**TASKS TO PERFORM**
1. List each of the states the writer of the column about replacing LEDs says they are not in.
2. Write a continuation of the column about replacing modern LEDs, starting right after its final sentence.

**DOCUMENT EXCERPT**
The Hamilton Spectator

Replacing modern LEDs is no light task


OK, life is really hard but sometimes I think it’s just a little over the top.

This is rich coming from someone who types for a living. I’m not hungry or cold or sober. Wait. I shouldn’t have said that.

Still, sometimes, it’s just too much and we bring it on ourselves.

Well, maybe chasing wildebeest­s and killing them with rocks and such was harder than air frying chicken fingers, but I say life is harder now and it’s our fault.

For example — how many columnists does it take to change a light bulb?

This isn’t a joke.

The house I moved into just a few years ago — the one with the fancy push-button toilets that I’ve already had my issues with — also has many little hockey-puck sized ceiling lights.

They look nice. That’s all I know about them except that some of them started to flicker and fizzle a few months ago.

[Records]

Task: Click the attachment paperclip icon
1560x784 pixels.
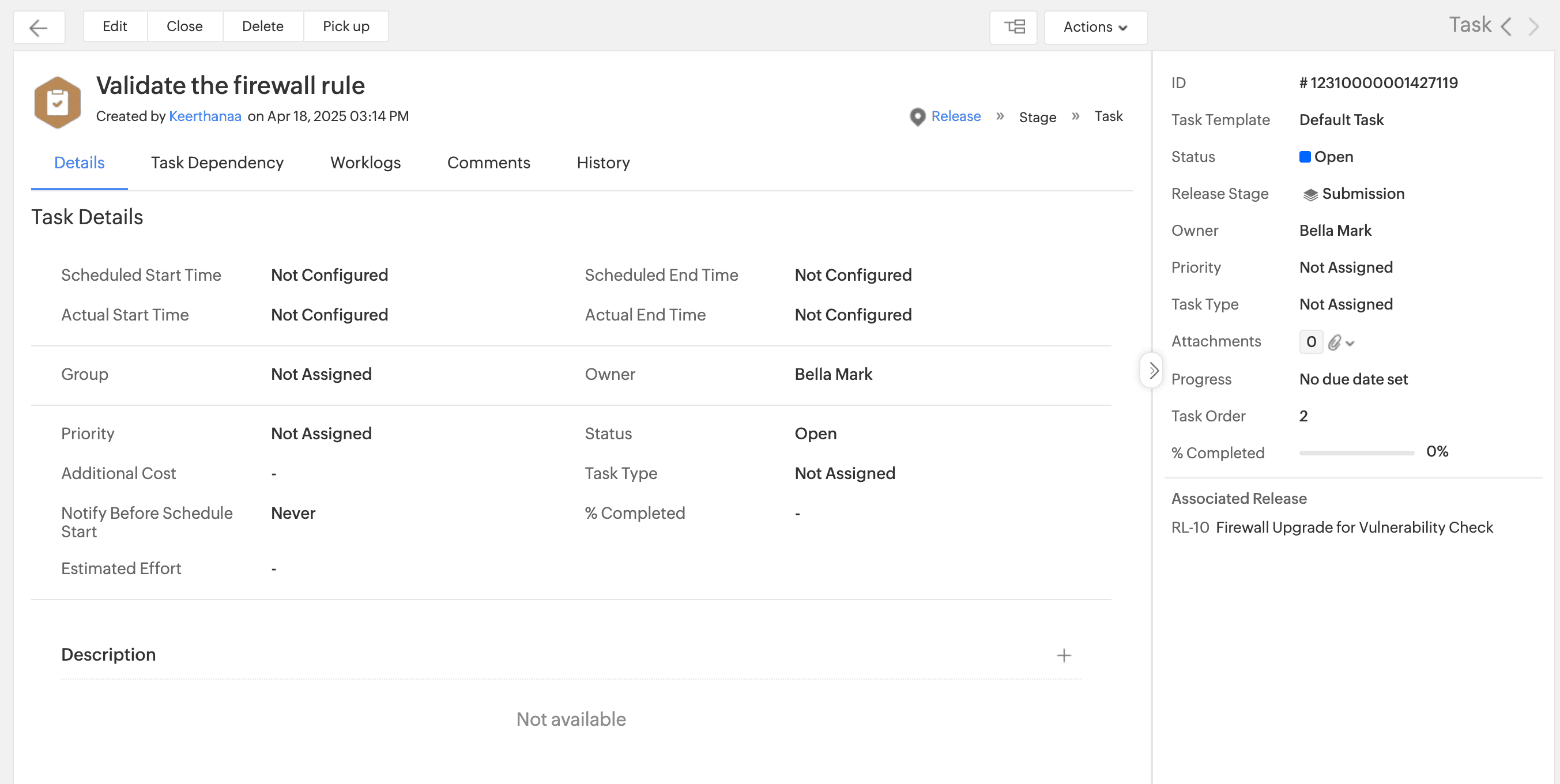Action: pos(1334,342)
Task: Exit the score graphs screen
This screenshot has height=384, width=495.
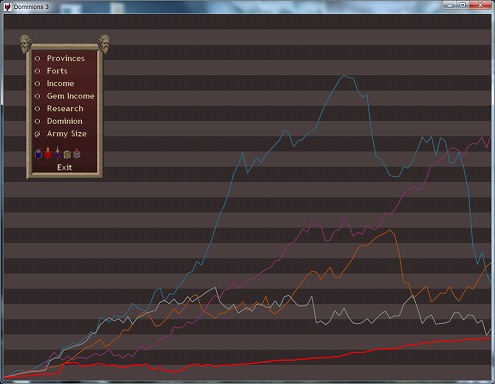Action: (64, 167)

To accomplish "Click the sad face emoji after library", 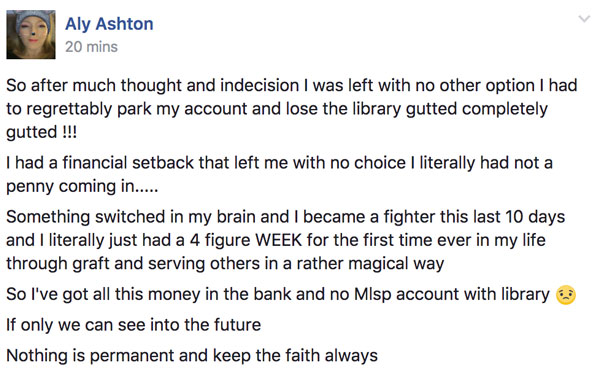I will 566,295.
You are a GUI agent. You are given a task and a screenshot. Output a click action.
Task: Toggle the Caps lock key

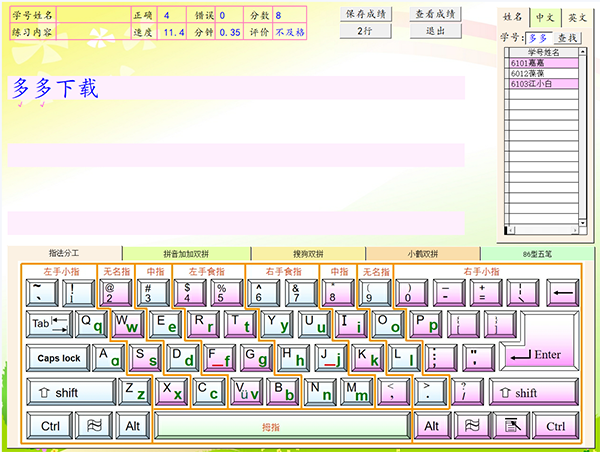[58, 358]
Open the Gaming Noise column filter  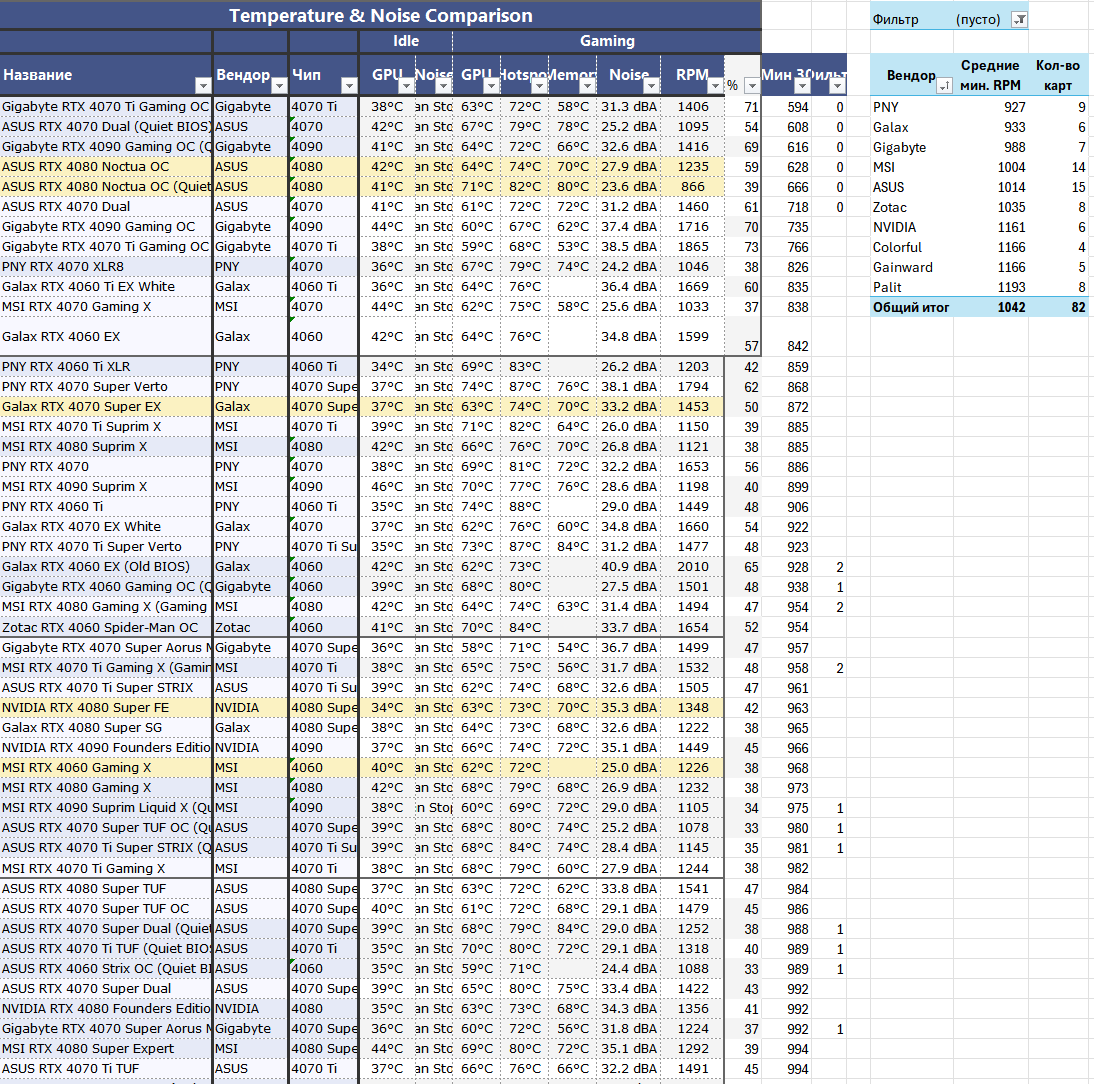(x=652, y=86)
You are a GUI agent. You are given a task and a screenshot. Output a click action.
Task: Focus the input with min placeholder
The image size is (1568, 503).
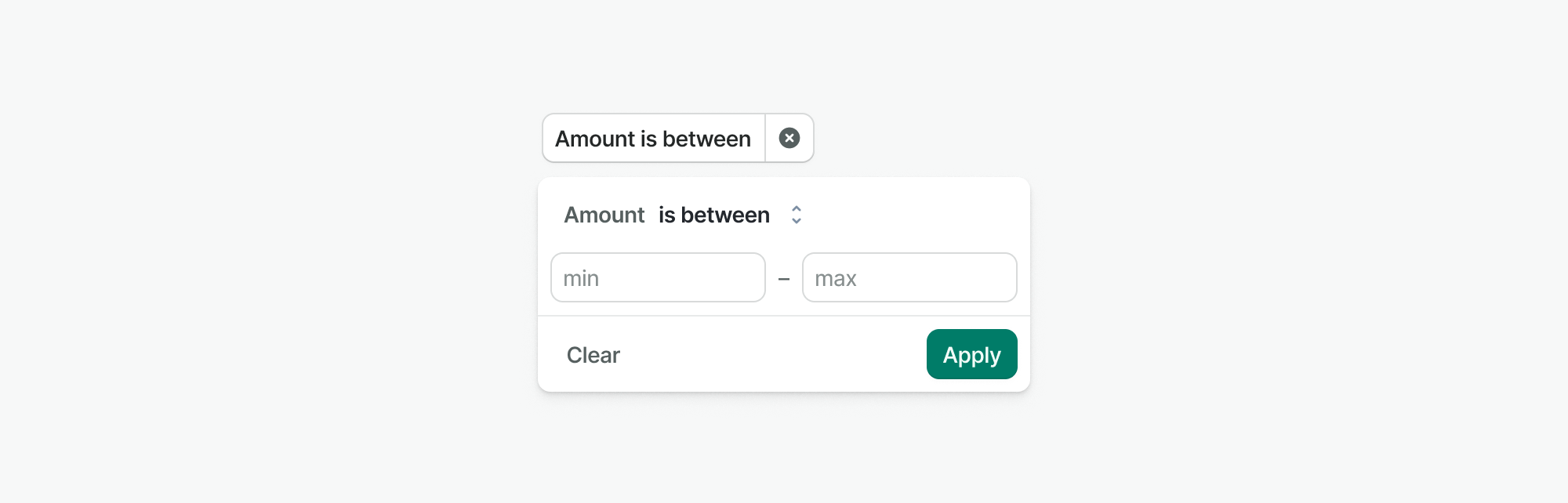658,277
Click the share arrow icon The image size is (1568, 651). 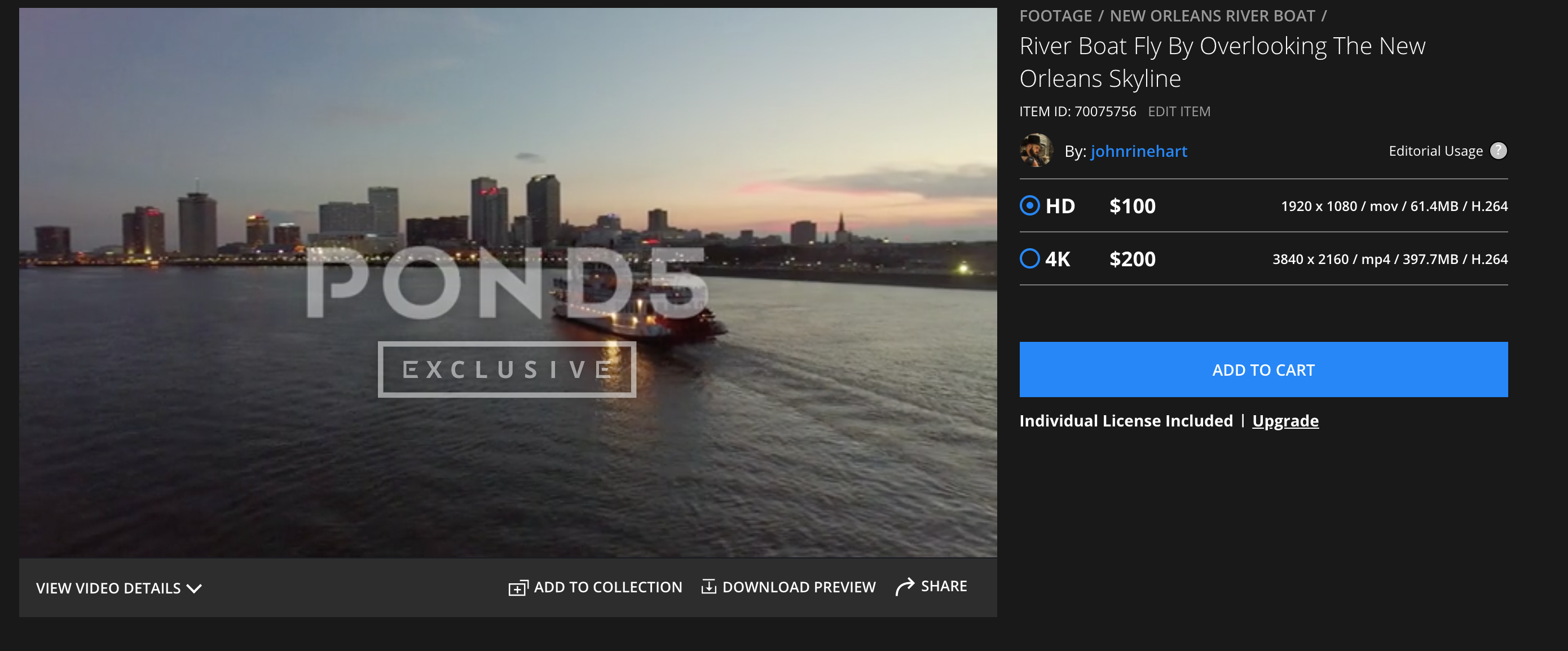point(905,587)

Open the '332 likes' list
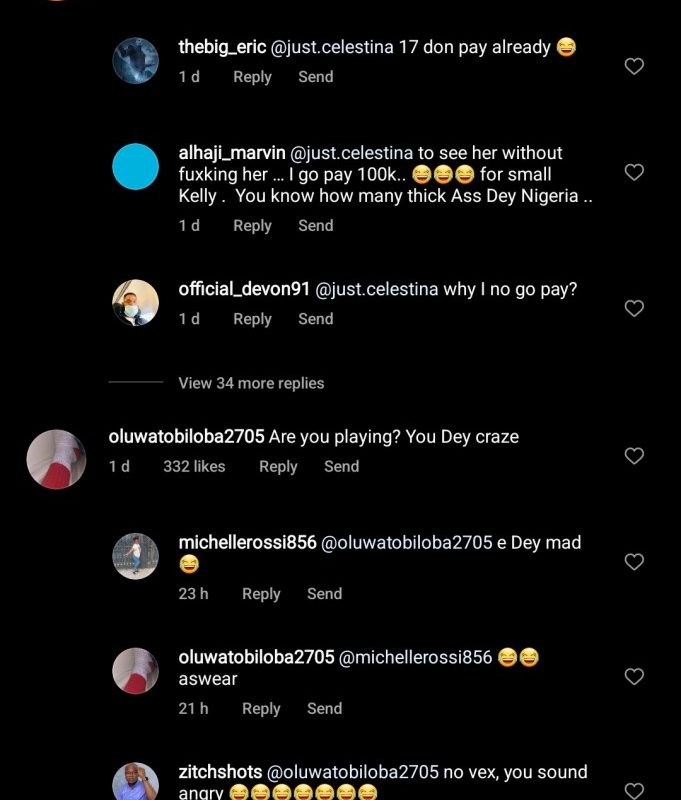(194, 466)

**ANSWERS BELOW**
1. hungry, cold, sober

2.
I’m no electricia­n — some also say I’m not a real bright bulb — but I always thought the appeal of these LED lights was that they would outlive me.

How many columnists does it take to change a light bulb? Who cares? I’ll never have to do it.

I was wrong.

The first time one of these bulbs faded out, I learned a lot. I pried it from the ceiling, pinched my finger in the beartrap strength spring that holds it in place, and discovered something weird. These aren’t just light bulbs you unscrew and replace. These things are mini machines.

After a lot of googling, I discovered the replacemen­ts are ridiculous­ly expensive. If they would last forever, they’d be worth the price — but mine were dead after just a few years. Tragic is probably too strong a word here but maybe not.

I did the frugal thing and took a working light from a place I didn’t care about and swapped the dead light with it. I’ve done that a few times now and I’m out of options.

I did a bunch more research, figured out the type and size of lights I have, and I bought some new replacemen­ts.

Like I said, though, these lights are mini machines. I unplugged the dead bulb, a process that involves unplugging a little wire, and went to plug in the new bulb. The connector wire looked the same with three little pins that match three little holes.

Except the replacemen­t light I bought has a slightly smaller connector — barely visible to the naked eye but there is no way they fit together.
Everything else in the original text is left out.